Die beruhigende Wirkung auf die Schleimhäute in Kombination mit einem hohen MGO Gehalt macht hochwertigen Manuka-Honig zu einer vielversprechenden Ergänzung bei Husten und Reizungen der oberen Atemwege. Er kann helfen, Reizungen der Atemwege zu reduzieren, Infektionen vorzubeugen und die Gesundheit des Immunsystems zu unterstützen. Die Studienlage zeigt positive Effekte auf Hustenfrequenz und -schwere, für Asthma selbst gibt es jedoch keine Belege, dass Honig die Erkrankung heilt. Honig kann als ergänzende Maßnahme die Lebensqualität verbessern und Symptome lindern, sollte aber nicht die konventionelle Asthmatherapie ohne Rücksprache mit behandelnden Ärzten ersetzen.

Erklärung: Manuka-Honig, MGO und Anwendung bei Atemwegsbeschwerden
Aspekt Wichtiges
Wirkstoffe Methylglyoxal (MGO), Antioxidantien
Effekt auf Husten Reduktion von Häufigkeit und Schwere (Metaanalyse)

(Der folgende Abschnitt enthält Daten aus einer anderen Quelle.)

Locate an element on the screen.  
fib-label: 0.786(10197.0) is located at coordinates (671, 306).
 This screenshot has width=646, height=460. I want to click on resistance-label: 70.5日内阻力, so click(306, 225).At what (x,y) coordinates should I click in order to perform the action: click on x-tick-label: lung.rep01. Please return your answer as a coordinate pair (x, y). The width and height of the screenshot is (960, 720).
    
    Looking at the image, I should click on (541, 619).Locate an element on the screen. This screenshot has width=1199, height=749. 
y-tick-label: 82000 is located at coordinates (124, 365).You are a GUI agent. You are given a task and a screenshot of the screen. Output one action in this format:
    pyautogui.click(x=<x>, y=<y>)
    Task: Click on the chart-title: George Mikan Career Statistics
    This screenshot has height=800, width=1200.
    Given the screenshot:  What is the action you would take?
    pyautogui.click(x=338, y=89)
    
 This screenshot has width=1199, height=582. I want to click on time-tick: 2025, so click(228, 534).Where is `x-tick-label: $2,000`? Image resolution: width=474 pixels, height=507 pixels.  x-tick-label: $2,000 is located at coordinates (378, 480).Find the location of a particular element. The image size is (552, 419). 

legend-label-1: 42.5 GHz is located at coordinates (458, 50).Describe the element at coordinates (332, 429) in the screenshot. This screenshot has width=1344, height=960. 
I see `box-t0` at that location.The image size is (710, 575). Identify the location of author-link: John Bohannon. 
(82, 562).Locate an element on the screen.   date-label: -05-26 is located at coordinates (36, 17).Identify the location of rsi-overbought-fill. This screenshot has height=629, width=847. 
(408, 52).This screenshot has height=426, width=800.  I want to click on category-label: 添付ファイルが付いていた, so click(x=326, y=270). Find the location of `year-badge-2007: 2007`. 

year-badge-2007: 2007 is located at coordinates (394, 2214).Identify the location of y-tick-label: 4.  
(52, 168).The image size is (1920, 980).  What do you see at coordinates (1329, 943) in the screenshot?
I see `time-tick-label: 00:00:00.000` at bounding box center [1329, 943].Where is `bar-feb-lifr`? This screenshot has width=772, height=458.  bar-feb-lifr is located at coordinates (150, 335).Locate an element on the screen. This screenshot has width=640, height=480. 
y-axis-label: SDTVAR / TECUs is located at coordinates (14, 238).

Studien zu Lungenkeimen Manuka-Honig zeigt in vitro Wirkung gegen Mycobacterium abscessus; synergistisch mit Amikacin
Sicherheit Nicht für Kinder unter 12 Monaten, Vorsicht bei Allergien und Diabetes
Anwendung 1 Teelöffel 1-2x täglich, in lauwarmem Getränk; Honig nicht stark erhitzen

Honig kann also helfen, Antibiotikaeinsatz zu reduzieren und die Symptome bei Erkältungen und Husten zu lindern. Bei Asthma bronchiale kann Manuka-Honig als unterstützende Maßnahme sinnvoll sein, insbesondere zur Beruhigung der Schleimhäute und Vorbeugung von Infektionen, die Asthma verschlechtern könnten. Besprechen Sie die Anwendung jedoch mit Ihrem behandelnden Arzt, bevor Sie die Therapie ändern oder ergänzen.